[Interview] Sylvain Fesson explore les genres musicaux

Artiste accompli, Sylvain Fesson a sorti courant 2023 Origami, un deuxième album de chanson indie pop en français qu’il continue de feuilletonner en clips en 2024.

Installée en région parisienne, Sylvain Fesson est un ancien journaliste rock freelance tellement passionné par la musique et par la poésie qu’il s’est mis à faire des chansons à partir de 2013.

Fruit des morceaux issus de cette première période, il a sorti en 2021 Sonique-moi, un premier album auto-produit qui lui a souvent valu à tort d’être considéré comme un slameur et non un chanteur ; de même a-t-il sorti en 2017, uniquement sur internet, deux EP, Amy (I) et Amy (II), «  six longs morceaux assez minimalistes et parfois jazzy encore plus spoken que Sonique-moi », qu’il compte un jour réunir en CD.

Parce qu’en attendant, « dans un souci de stratégique artistique afin d’installer une sorte de narratif », comme il préférait commencer à dévoiler sa facette « plus pop et chantante », il a choisi de sortir en mai 2023 l’album Origami.

Bye bye donc l’ambiance sonique qui caractérisait justement Sonique-moi. « Oui, Origami n’est pas basé sur la guitare mais mon parti-pris artistique n’est pas de faire de la musique à guitares, j’aime ça, mais j’aime tellement d’autres choses. Mon désir est de faire une musique qui ne soit pas genrée. »

> **Ce que vous ferez**
a. Présentez sous forme de liste le paragraphe de l'entretien qui débute par « Fruit des morceaux issus », en conservant ses faits principaux.
b. Reproduisez sans rien changer le passage de l'entretien qui s'ouvre sur les mots contenant « Artiste accompli, Sylvain » et se termine par « clips en 2024. ».

> **Données fournies**
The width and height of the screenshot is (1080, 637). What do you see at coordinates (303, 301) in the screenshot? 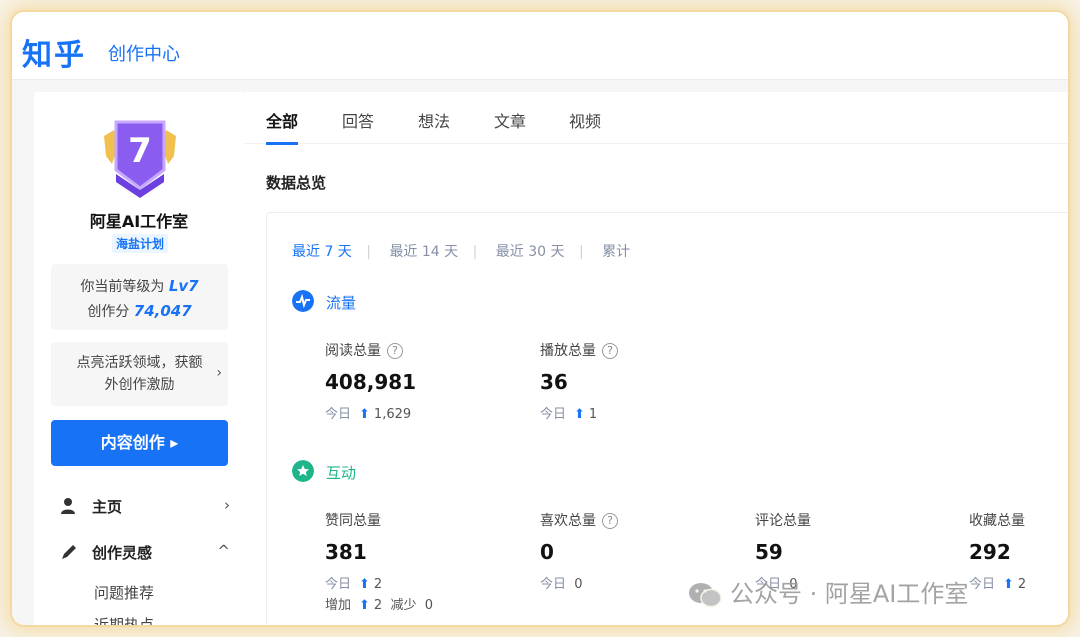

> **Vos réponses**
a.
- En 2021, Sylvain Fesson a sorti Sonique-moi, un premier album auto-produit tiré des morceaux de sa première période.
- À cause de cet album, on l'a souvent pris à tort pour un slameur plutôt que pour un chanteur.
- En 2017, il avait sorti deux EP uniquement sur internet : Amy (I) et Amy (II).
- Ces EP contiennent six longs morceaux assez minimalistes, parfois jazzy, encore plus spoken que Sonique-moi.
- Il compte un jour les réunir en CD.

b.
Artiste accompli, Sylvain Fesson a sorti courant 2023 Origami, un deuxième album de chanson indie pop en français qu’il continue de feuilletonner en clips en 2024.